Credit: GETTY

The immune system can eliminate immunogenic tumour cells, but such immune reactivity may lead to the somatic evolution of tumours so that they are no longer recognized by the immune system. This process is known as cancer immunoediting, but the tumour antigens and immune mechanisms that underlie this remain poorly understood. Two new studies show that immunoediting can be triggered by strongly immunogenic tumour antigens and that CD8+ T cell-mediated clearance of antigenic tumour cells is involved.

these studies emphasize the importance of key, dominant antigens in cancer immunoediting

The studies used different approaches to dissect the details of immunoediting. Tyler Jacks and colleagues used a mouse model of sarcoma in which tumorigenesis was driven by Cre recombinase-triggered activation of the KrasG12D oncogene and inactivation of the Trp53 tumour suppressor gene. The authors monitored the incidence and progression of sarcomas both in wild-type mice and in immunocompromised Rag2−/− mice. To understand the contribution of antigens that induce a strong T cell response, they induced tumorigenesis using either a lentivirus that only expressed Cre (Lenti-x) or a lentivirus that expressed Cre and three immunogenic peptides (Lenti-LucOS). Fewer tumours were established in wild-type mice that were injected with Lenti-LucOS than in wild-type mice injected with Lenti-x.
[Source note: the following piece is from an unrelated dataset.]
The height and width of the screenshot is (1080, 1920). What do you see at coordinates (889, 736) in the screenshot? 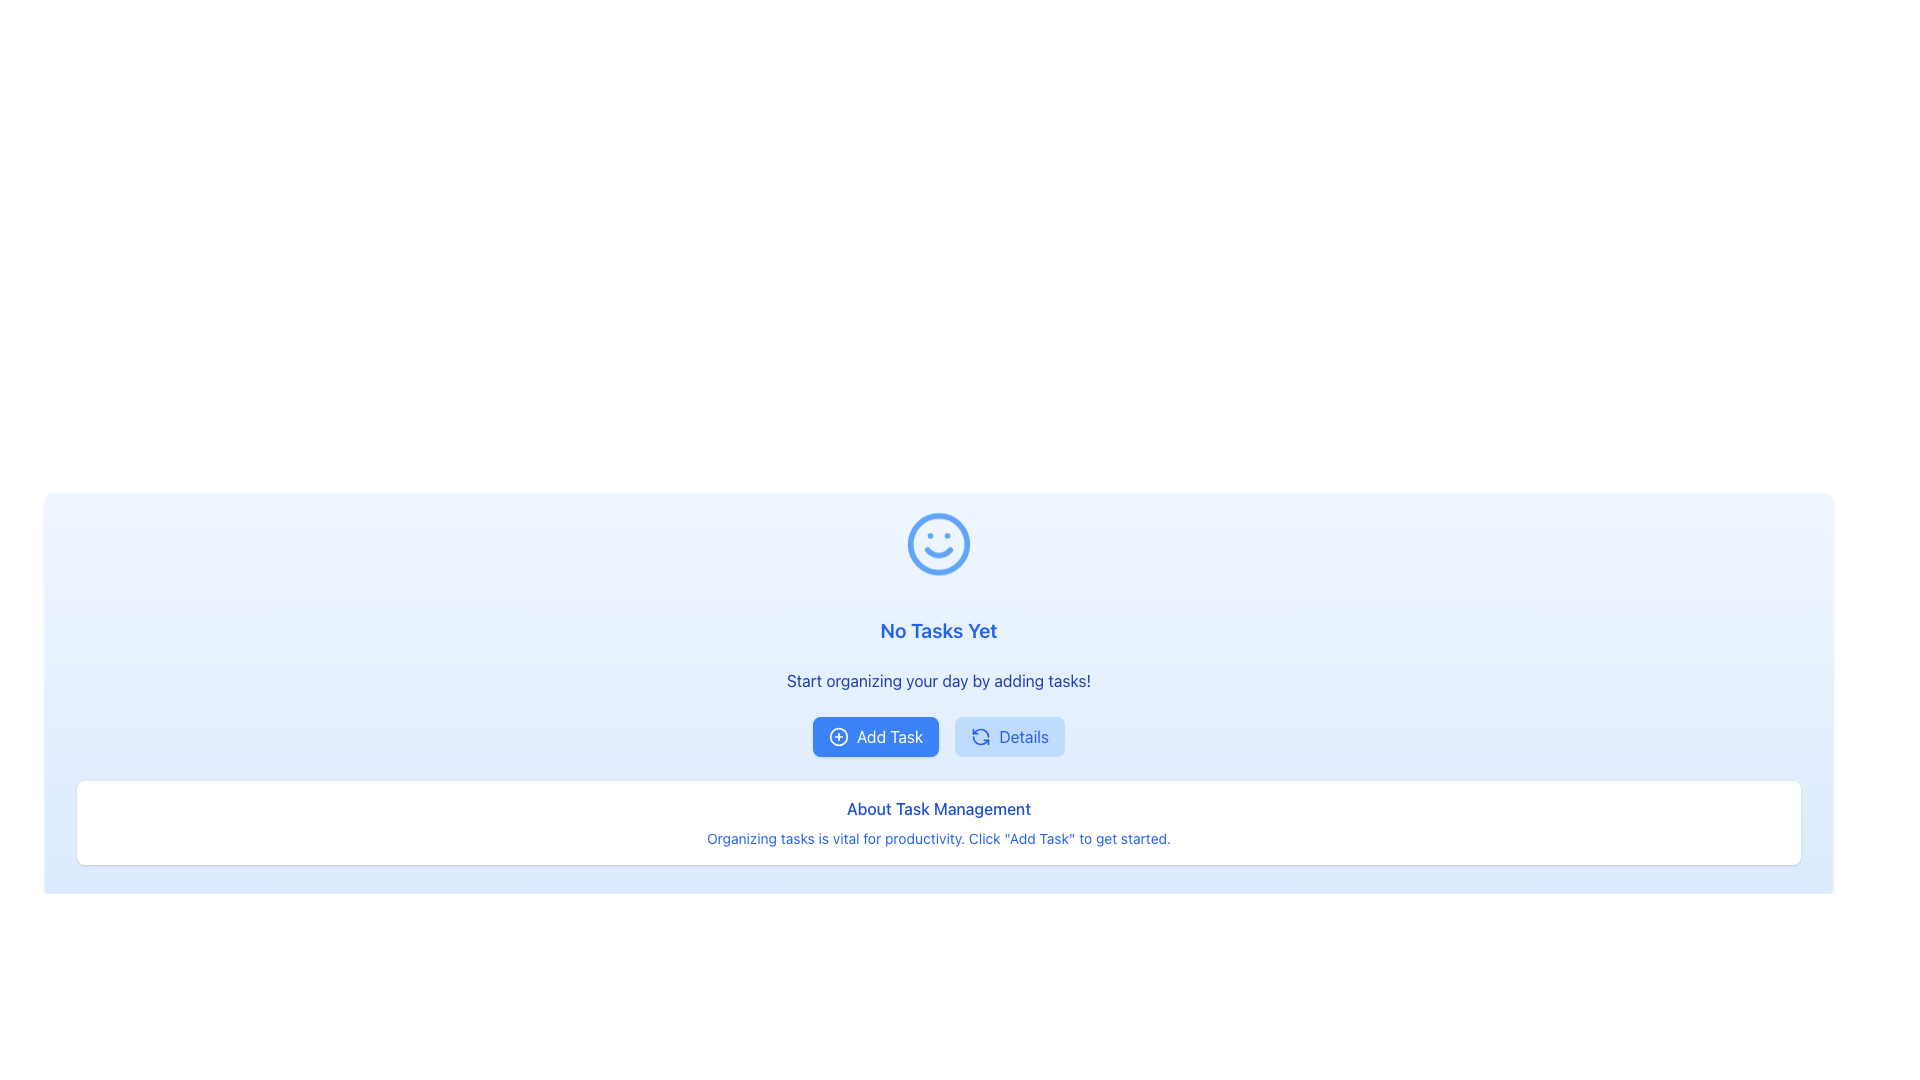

T cells specific for the immunogenic peptides could be isolated from the Lenti-LucOS-injected mice and, using antibody-mediated depletion of T cells, the authors showed that T cells promoted the increased tumour elimination in these mice. By contrast, almost all Rag2−/− mice that were injected with either Lenti-LucOS or Lenti-x developed similar tumour burdens.

Next, the authors examined tumour evolution by transplanting tumours from wild-type or Rag2−/− mice into naive wild-type recipients. Whereas Lenti-LucOS-induced sarcomas from Rag2−/− mice were rejected after transplantation, Lenti-LucOS sarcomas that developed in wild-type mice were not rejected. This indicates that immunoediting selects for tumour cells that no longer provoke a T cell response. Consistent with this, Lenti-LucOS-induced tumours that had developed in or were transplanted through immunocompetent mice lost expression or presentation of the immunogenic peptides.

Robert Schreiber and colleagues investigated which tumour-intrinsic antigens trigger immunoediting in a methylcholanthrene-induced mouse model of sarcoma. From an 'unedited' tumour that had developed in a Rag2−/− host, the authors generated immunoedited escape variants by transplanting the tumour through wild-type mice. They further subcloned the unedited tumour into highly immunogenic clones that were rejected when transplanted into wild-type mice and into less-immunogenic clones that survived transplantation. Reasoning that tumour-specific mutant proteins (neoantigens) might be the key immunogenic antigens, the authors used high-throughput cDNA sequencing to identify candidate neoantigens. They then used computational algorithms to focus on those neoantigens that were most likely to be presented to CD8+ T cells. Expression of only 1% of putative neoantigens was lost by tumour cells following immunoediting, and one of these putative neoantigens was an R913L mutant of spectrin-β2. As evidence for its functional relevance, R913L-peptide-specific CD8+ T cells were found in wild-type mice that were transplanted with unedited tumour cells but not in wild-type mice transplanted with immunoedited tumour cells. Could this antigen alone be sufficient to trigger an antitumour immune response? In wild-type mice, but not in Rag2−/− recipients, forced expression of the R913L peptide caused the rejection of immunoedited tumours. Moreover, wild-type mice transplanted with mixed tumour cell populations became selectively depleted of R913L-peptide-expressing tumour cells.

It is noteworthy that both of these studies emphasize the importance of key, dominant antigens in cancer immunoediting. It will be interesting to see which antigens are most relevant in tumours of other tissue types, as well as in humans. Importantly, such knowledge could inform immunotherapy strategies.